→ Задание: Выведите дословно фрагмент приведённого ниже текста о производственной практике в Кольчугино, начиная со слов «Больше ничего особо» и до слов «это не провинция!» включительно.

→ Цитируемый текст:
Больше ничего особо примечательного в 1956 году в жизни моей не произошло, а вот в 1957 случилось. Во-первых, производственная практика на металлургическом заводе в городе Кольчугино. Во-вторых, шестой всемирный фестиваль молодёжи и студентов в Москве. И наконец, в-третьих, моё путешествие к Чёрному морю. Начну с производственной практики.

Не знаю как теперь, но в 1957 году населённый пункт Кольчугино Владимирской области был довольно паршивым городком, иными словами, кондовой российской глубинкой. Вспоминаю, как накануне отъезда на производственную практику доцент кафедры «Обработка металлов давлением» Самуил Берман на полном серьёзе заявил на общем собрании студентов и преподавателей, выезжающих с нами:

– И запомните, Кольчугино – это не провинция!

Аз охен вэй! Да, это не была провинция! Это была дыра! Как не вспомнить тут строки Пушкина: «Проклятый город Кишинёв! Тебя бранить язык устанет…». На территории этого населённого пункта находилось два крупных завода: «Кольчугннский завод цветных металлов» и «Метизный». Естественно, производственная практика студентов ЦВЕТМЕТа проходила на «Кольчугинском металлургическом». Работали мы, в частности, в горячем цехе на рабочих местах – плавильщиками и подручными плавильщиков. За проделанную работу нам выплачивали заработную плату. Литейный цех работал непрерывно – четыре рабочих смены по шесть часов каждая. Но это были те ещё шесть часов, особенно ночных. Во-первых, жара. Во-вторых, большие физические нагрузки. С жарою всё понятно: горячее производство как-никак, а ты обязан, соблюдая нормы техники безопасности, быть в войлочной куртке и с войлочной шляпой на голове. Не дай Бог, на тебя упадут капли расплавленной латуни или бронзы. И ведь упали однажды. Всё время хочется пить. Впрочем, газированной воды, без сиропа, естественно, сколько душе твоей угодно. И вот при такой – то жаре, тому же подручному плавильщика приходится извлекать из чугунных изложниц тяжёлые металлические слитки. И хорошо, если только извлечь и откатить в положенное место. А если сплав ещё и закалить требуется, как это положено для бериллиевой бронзы? Тогда хватай стальными щипцами плоский тяжёлый слиток сплава, поднимай его и бросай в ванну с водой. Потом тащи его оттуда. Кстати, нарушать производственного ритма никак нельзя – мало извлечь слиток из изложницы, надо ещё подготовить изложницу к очередной заливке, смазав мазутом её внутреннюю часть. Естественно, дышать приходится не только парами горения мазута, но и парами цветных металлов, цинка, например. Понятное дело, на пенсию рабочие, занятые на таких производствах, выходили не в шестьдесят лет и даже не в пятьдесят пять. Если, конечно, доживали до пенсионного возраста. «За вредность» полагалось молоко, оно якобы предохраняло организм от вредоносного влияния паров цветных металлов. Враньё!

→ Извлечённые записи:
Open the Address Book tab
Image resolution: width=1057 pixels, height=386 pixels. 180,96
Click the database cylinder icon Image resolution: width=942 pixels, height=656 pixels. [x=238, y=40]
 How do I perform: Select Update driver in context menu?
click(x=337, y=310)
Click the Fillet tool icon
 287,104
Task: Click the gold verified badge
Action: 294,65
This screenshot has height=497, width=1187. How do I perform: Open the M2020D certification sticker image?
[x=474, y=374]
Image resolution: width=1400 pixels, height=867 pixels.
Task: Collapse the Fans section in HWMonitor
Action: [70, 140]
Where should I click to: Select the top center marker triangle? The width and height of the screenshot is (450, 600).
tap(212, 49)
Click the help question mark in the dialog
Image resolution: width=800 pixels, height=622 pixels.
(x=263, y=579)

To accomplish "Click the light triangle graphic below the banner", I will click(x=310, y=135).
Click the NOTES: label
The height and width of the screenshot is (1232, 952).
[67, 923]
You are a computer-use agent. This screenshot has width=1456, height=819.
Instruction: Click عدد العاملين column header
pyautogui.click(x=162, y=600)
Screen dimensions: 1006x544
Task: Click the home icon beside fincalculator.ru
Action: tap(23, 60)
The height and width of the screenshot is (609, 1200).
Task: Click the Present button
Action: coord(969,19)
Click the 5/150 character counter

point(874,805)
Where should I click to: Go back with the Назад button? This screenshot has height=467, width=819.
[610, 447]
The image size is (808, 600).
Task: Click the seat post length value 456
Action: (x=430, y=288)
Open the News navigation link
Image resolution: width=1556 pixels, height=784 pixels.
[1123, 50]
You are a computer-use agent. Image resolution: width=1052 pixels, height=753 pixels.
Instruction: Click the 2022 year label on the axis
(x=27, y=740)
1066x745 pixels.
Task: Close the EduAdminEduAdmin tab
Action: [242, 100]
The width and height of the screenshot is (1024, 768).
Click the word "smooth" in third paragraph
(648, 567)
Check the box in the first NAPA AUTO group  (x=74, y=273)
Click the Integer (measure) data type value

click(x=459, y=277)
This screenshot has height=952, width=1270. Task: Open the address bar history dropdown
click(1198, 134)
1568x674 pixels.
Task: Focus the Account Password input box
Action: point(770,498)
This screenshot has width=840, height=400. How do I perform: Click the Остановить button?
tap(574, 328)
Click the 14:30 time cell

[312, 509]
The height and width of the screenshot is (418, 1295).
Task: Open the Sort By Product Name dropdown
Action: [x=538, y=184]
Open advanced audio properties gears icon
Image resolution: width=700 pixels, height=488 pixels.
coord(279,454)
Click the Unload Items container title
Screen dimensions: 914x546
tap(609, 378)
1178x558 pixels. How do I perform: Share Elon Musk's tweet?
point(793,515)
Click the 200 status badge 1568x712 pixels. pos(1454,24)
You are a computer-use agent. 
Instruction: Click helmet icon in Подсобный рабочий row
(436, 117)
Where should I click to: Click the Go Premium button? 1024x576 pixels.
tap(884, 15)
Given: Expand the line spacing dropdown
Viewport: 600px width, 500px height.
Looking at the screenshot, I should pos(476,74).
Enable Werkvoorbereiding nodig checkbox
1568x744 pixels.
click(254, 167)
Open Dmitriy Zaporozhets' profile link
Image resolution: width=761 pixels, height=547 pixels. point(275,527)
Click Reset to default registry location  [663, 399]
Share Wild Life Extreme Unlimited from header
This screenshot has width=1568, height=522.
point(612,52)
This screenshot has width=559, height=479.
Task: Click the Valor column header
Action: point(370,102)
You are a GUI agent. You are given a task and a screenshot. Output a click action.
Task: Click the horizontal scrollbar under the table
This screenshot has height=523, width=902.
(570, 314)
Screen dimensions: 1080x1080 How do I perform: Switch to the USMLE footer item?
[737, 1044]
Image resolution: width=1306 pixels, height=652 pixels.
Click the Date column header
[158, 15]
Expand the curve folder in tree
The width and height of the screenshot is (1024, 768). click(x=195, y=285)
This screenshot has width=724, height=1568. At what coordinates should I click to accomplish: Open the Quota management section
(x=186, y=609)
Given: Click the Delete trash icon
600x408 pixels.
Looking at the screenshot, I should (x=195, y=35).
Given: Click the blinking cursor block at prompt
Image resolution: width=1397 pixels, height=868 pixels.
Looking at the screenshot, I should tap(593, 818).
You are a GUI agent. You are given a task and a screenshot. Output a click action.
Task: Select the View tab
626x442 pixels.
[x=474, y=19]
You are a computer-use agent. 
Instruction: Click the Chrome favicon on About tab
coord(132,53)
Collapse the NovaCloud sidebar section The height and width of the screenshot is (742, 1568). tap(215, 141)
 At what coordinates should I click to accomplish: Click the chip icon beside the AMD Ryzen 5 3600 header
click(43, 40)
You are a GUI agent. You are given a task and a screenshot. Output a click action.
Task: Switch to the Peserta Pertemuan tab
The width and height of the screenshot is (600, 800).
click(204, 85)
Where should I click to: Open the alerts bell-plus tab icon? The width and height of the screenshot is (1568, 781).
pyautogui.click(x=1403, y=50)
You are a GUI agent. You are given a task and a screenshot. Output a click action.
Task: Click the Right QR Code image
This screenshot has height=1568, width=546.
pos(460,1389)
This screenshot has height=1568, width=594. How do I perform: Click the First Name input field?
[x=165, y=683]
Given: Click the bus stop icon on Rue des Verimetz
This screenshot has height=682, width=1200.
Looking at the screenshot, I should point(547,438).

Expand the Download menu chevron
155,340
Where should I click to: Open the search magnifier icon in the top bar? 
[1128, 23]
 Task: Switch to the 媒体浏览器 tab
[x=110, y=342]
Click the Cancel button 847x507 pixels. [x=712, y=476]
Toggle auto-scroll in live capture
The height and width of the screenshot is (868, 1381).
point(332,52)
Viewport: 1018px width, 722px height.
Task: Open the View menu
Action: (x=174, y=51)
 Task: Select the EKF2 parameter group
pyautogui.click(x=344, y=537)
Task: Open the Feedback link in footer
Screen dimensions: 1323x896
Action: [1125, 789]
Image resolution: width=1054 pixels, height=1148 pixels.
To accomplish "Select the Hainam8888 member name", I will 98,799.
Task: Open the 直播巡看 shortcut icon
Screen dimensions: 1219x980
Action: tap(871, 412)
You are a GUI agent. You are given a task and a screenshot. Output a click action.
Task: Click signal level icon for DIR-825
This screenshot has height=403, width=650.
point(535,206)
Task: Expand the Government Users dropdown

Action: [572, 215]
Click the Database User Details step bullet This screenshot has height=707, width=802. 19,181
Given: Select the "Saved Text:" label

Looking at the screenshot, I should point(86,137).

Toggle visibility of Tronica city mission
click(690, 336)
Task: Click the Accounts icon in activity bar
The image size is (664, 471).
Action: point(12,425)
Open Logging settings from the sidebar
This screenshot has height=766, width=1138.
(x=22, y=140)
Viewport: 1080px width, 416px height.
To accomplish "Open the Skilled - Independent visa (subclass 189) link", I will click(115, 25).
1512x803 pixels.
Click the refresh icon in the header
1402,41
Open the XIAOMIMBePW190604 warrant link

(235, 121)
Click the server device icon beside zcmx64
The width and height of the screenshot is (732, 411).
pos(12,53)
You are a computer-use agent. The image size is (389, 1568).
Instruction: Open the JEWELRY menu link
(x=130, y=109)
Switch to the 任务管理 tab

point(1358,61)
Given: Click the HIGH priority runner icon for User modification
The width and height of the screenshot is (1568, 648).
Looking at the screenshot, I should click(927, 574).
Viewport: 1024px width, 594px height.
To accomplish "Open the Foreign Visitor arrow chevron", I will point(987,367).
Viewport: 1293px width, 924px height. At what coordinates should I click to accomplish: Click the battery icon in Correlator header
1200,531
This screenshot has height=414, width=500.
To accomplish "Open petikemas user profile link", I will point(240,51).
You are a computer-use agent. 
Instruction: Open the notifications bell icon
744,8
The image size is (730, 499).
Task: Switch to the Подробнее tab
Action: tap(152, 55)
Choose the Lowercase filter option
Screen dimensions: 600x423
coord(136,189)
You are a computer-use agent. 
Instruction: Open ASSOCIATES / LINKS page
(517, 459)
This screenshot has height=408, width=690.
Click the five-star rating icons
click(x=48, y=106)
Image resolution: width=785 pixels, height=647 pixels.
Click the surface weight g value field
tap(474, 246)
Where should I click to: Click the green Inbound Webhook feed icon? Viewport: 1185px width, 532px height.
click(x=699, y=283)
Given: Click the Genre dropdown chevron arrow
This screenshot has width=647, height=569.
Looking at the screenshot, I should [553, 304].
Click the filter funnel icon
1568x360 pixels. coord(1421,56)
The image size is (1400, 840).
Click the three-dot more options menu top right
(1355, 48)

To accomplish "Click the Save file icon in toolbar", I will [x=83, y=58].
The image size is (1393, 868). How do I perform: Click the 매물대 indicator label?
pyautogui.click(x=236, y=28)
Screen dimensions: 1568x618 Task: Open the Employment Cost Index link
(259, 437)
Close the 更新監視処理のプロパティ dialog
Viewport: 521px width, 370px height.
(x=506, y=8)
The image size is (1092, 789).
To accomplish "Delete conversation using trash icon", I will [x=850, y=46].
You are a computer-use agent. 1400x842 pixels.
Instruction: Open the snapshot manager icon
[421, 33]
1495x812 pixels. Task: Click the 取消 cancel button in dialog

→ Ответ:
Больше ничего особо примечательного в 1956 году в жизни моей не произошло, а вот в 1957 случилось. Во-первых, производственная практика на металлургическом заводе в городе Кольчугино. Во-вторых, шестой всемирный фестиваль молодёжи и студентов в Москве. И наконец, в-третьих, моё путешествие к Чёрному морю. Начну с производственной практики.

Не знаю как теперь, но в 1957 году населённый пункт Кольчугино Владимирской области был довольно паршивым городком, иными словами, кондовой российской глубинкой. Вспоминаю, как накануне отъезда на производственную практику доцент кафедры «Обработка металлов давлением» Самуил Берман на полном серьёзе заявил на общем собрании студентов и преподавателей, выезжающих с нами:

– И запомните, Кольчугино – это не провинция!